Balsamiq Studio has its unique sketchy style that is hard to mistake with anything else. If you're searching for a rapid low-fidelity prototyping tool that you can learn in no time, explore no more. The first version of Balsamiq was released in June 2008, and now the tool comes in 3 versions — as a plugin and web and desktop apps.
Balsamiq Studio offers 75 UI components and 180+ icons that designers can arrange with a drag&drop editor to build basic wireframes. More importantly, you can link screens and present a simple live prototype to your team before rushing into development. Balsamiq Studio doesn't have a free version but offers a free 1-month trial.
Axure is an interaction-centered tool, heavy-loaded with capabilities. Despite its substantial price ($300-504 yearly), many designers consider Axure unparallel when it comes to wireframing and prototyping.
In contrast with Balsamiq and other prototyping tools, Axure handles even the tiniest interactions that make the experience delightful for users. It allows you to create everything in one place: user flows, customer journey maps, storyboards, sitemaps, information architecture, wireframes, and complex prototypes.
When Figma came along, the battle for the title of the best graphics editor between Sketch or Adobe XD started to heat up. At first glance, Figma simply looks like another alternative design and prototyping desktop and cloud-based tool. However, it's one step ahead of others in terms of grid flexibility, a vector tool, symbol library, or style guide.
Moreover, Figma offers a seamless experience when prototyping, presenting designs, and gathering feedback from teammates and clients.
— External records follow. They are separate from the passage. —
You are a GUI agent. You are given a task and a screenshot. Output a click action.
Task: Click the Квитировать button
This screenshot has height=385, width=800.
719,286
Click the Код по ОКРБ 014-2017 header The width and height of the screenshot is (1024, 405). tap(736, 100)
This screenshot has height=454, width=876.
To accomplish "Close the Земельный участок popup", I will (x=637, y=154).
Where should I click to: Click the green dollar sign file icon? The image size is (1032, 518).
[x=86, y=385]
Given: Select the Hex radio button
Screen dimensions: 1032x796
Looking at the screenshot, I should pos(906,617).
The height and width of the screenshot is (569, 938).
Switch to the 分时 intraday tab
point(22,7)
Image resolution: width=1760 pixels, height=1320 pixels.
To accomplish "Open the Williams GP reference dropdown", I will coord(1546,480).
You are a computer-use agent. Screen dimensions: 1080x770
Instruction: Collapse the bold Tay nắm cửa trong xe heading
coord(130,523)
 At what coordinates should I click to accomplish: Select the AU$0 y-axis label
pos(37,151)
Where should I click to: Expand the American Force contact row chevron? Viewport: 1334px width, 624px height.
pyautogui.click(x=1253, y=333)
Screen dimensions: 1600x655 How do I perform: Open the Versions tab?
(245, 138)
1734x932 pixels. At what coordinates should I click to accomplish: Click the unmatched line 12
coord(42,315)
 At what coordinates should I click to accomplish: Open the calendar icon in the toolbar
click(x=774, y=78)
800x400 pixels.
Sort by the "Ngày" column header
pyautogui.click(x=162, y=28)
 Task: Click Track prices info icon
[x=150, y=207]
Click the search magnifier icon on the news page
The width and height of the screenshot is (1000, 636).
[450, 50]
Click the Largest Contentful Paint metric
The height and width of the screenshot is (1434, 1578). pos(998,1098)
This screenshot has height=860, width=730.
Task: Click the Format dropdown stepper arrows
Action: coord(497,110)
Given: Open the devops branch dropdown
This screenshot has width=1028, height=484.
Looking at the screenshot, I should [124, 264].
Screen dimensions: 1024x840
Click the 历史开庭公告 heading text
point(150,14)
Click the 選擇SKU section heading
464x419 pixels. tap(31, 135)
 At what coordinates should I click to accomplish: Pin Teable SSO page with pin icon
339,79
With its collaboration features, it's an ideal design tool for remote teams.
Released in the year 2013, the Marvel app is a counterpart of the Invision App and has already attracted over 2 million users worldwide. How does it work? After you upload or integrate designs from Photoshop or Sketch, you can build micro and screen interactions to create real-life desktop and mobile prototypes for user testing.
Marvel is a top choice of startups that need to coordinate their processes fast and easy. User experience shows that Marvel requires less effort and thought in contrast to InVision.
With UXPin, you get the best of two worlds - powerful interaction and collaborative capabilities. First off, it provides regularly updated libraries of iOS, Material Design, and Bootstrap components and icons and allows importing designs from Photoshop or Sketch. You can animate states and page transitions and add rules for conditional interactions.
Second, UXPin is an overall fantastic real-time collaboration tool that allows co-designing, leaving notes and feedback, and assigning comments to teammates.
Framer is a spanking new tool for designers who believe static screens don't provide developers with the whole picture of how the app should actually work. Originally, Framer is a code-based tool for creating prototypes, but it's been growing design capabilities. It allows creating intricate high-fidelity prototypes that go beyond simple screen transitions and animates data inputs or media player.
With its seamless usability, collaboration and design features, and short learning curve, Framer has everything it takes to become the leading design tool.